1914: Tödliche Wanderung in den Vogesen

Johann Jaeglé wurde am 23. Juni 1893 in Mittlach im Münstertal im Elsass als Sohn eines verunglückten ehemaligen Holzfällers geboren. Johann arbeitet als Knecht bei dem Bauern Nikolaus Hammer in Metzeral am Ende des Tals.

Gleich zu Beginn des Krieges drangen französische Truppen in das Elsass ein, um es für sich zu beanspruchen. Trotz einiger Vorstöße in die Ebene stabilisierte sich die Front schnell. Die Franzosen besetzten einen kleinen Teil des Sundgaus und das Tal von Thann. Von den Vogesengipfeln aus bombardierten sie das Münstertal.

Wandern war im Elsass üblich, in Frankreich jedoch unbekannt. Seit Beginn des Krieges war es gefährlich. Jeder, der sich in den Hoch-Vogesen bewegte, wurde verdächtigt, die französischen Militärpositionen auszuspionieren.

Die Sache war schnell erledigt: Jeder, der nicht Französisch sprach, musste ein « boches » sein. Viele der hoch gelegenen Bauernhöfe wurden von der französischen Armee beschlagnahmt oder zerstört.

Alle kampffähigen Zivilisten wurden inhaftiert und nach Frankreich deportiert. Im Zweifelsfall wurden Verdächtige ohne Gewissensbisse erschossen, auch wenn sie später rehabilitiert werden sollten. Das französische Militär behauptete, Elsässer schon von weitem von anderen Deutschen unterscheiden zu können.

Johann Jaeglé, der wie die meisten Elsässer deutschsprachig war, setzte sein Leben aufs Spiel, als er sich in die von der französischen Armee besetzte Zone wagte.

Am Samstag, den 19. September 1914, gehen Johann und sein Freund Ansel trotz des Krieges ein großes Risiko ein, indem sie sich in Richtung der feindlichen Stellungen wagen. Sie brechen von Metzeral aus zu einer Wanderung in den Hoch-Vogesen auf, die sie gut kennen. Ihr Ziel ist es, ihren Bruder Mathis zu besuchen, der auf der Farm Hofried oberhalb des Lauchensees arbeitet.

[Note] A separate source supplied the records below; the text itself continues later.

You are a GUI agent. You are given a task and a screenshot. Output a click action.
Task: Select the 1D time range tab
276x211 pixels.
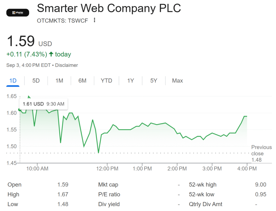point(13,81)
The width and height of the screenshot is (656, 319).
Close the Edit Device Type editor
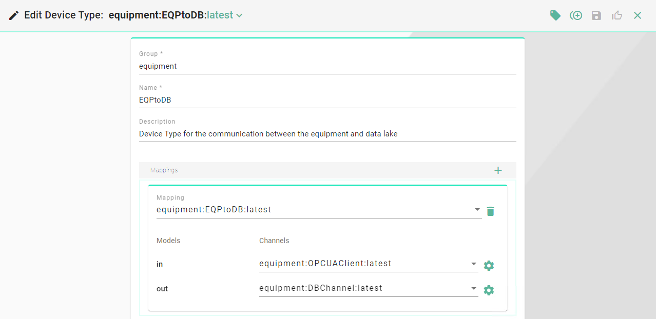coord(638,15)
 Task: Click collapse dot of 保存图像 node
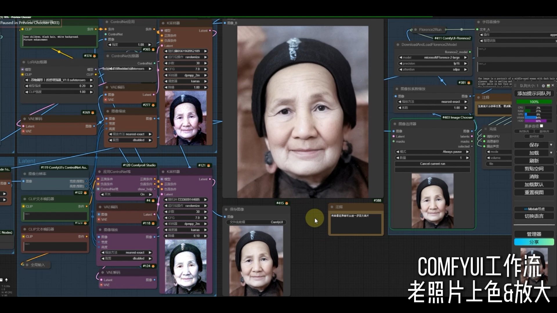226,209
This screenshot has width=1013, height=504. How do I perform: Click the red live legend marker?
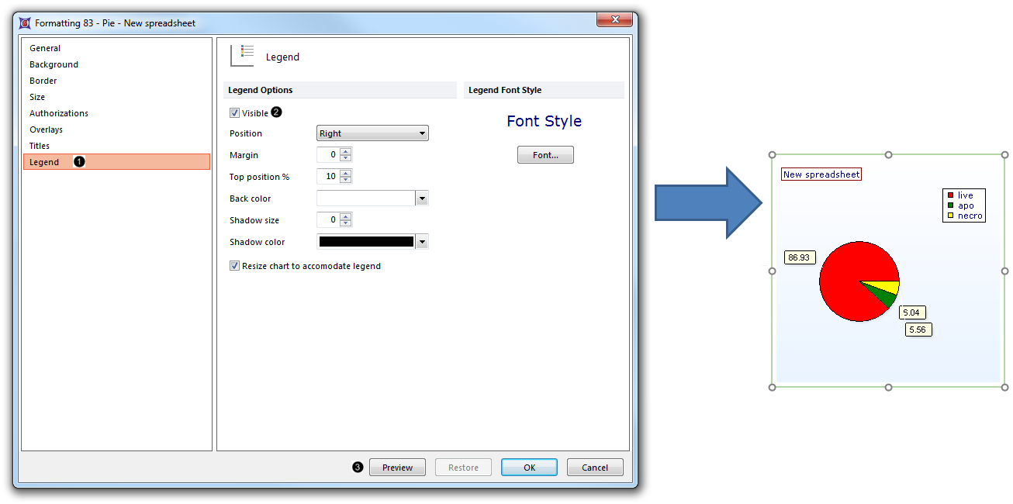(x=949, y=195)
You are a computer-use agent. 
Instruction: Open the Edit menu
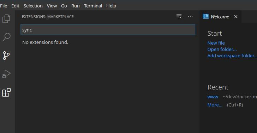15,6
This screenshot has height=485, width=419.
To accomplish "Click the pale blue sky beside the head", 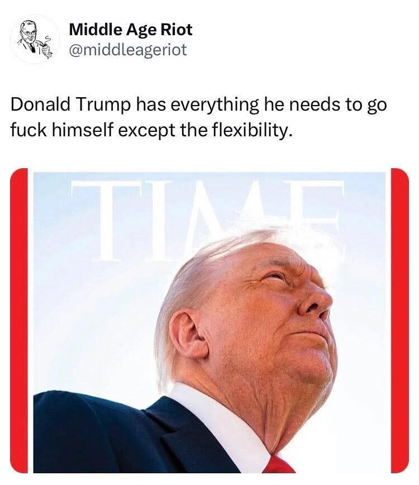I will click(93, 310).
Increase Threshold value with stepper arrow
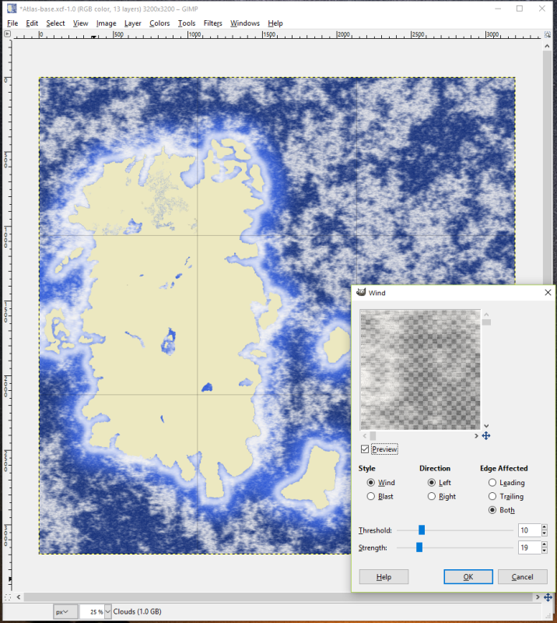This screenshot has width=557, height=623. [545, 527]
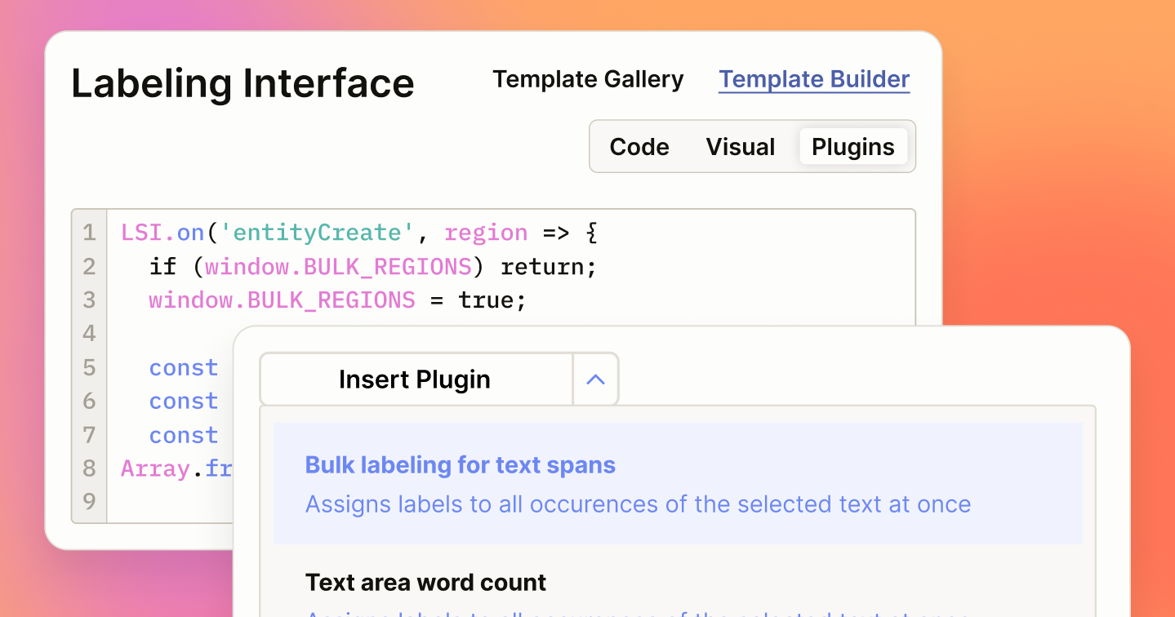Choose the Text area word count plugin

pyautogui.click(x=425, y=582)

Als sie an der Trehhütte vorbeikommen, werden die beiden Freunde, die sich im Nebel verirrt haben, von französischen Soldaten abgefangen, die sie durchsuchen und bei Johann einen persönlichen Brief finden, der auf Deutsch verfasst ist. Die beiden Wanderer werden zum Verhör nach Krüth gebracht.

Es gab ein Missverständnis mit einem aus Mühlbach stammenden Namensvetter, einem deutschen Unteroffizier, der aktiv wegen Spionage gesucht wurde.

Die beiden Freunde wurden nach Gérardmer auf der anderen Seite der Grenze vor das Kriegsgericht des Kriegsrats der Infanteriedivision 58. gebracht, das Deserteure, Meuterer und Zivilisten, die als Spione galten, vor Gericht stellen und verurteilen sollte. Es gilt das Wort des ranghöchsten Offiziers, nur wenige Angeklagte werden entlastet.

Am Morgen des 29. September findet eine Parodie auf einen Prozess ohne Anwälte statt. Die Aussage von Ansel, der schwört, dass sein Freund aus Mittlach stammt, wird nicht berücksichtigt. Trotz seines Schluchzens wird Johann von einem Offizier, der gleichzeitig Richter und Partei ist, wegen Spionage zum Tode verurteilt.

Am Nachmittag desselben Tages wird Johann in die Nähe seines Hauses in Sulzern gebracht. Er muss dort sein Grab schaufeln, bevor er erschossen wird. Es war leicht zu erkennen, dass er nicht beim Militär war.

Am 21. Mai 1919 wandte sich Jean Jaeglé an den Militärverwalter in Colmar, um seinen Sohn als ziviles Kriegsopfer anerkennen zu lassen und die Rente zu beantragen, auf die er Anspruch hatte.

Am 7. August 1919 wurde Johanns Vater zur Gendarmerie zu Fuß in Münster vorgeladen, die den Tod seines Sohnes untersuchte und seine Unschuld feststellte,

Johann wird am 23. Mai 1925 vom Kassationsgerichtshof freigesprochen und rehabilitiert. Das Urteil wurde im Amtsblatt der Republik veröffentlicht.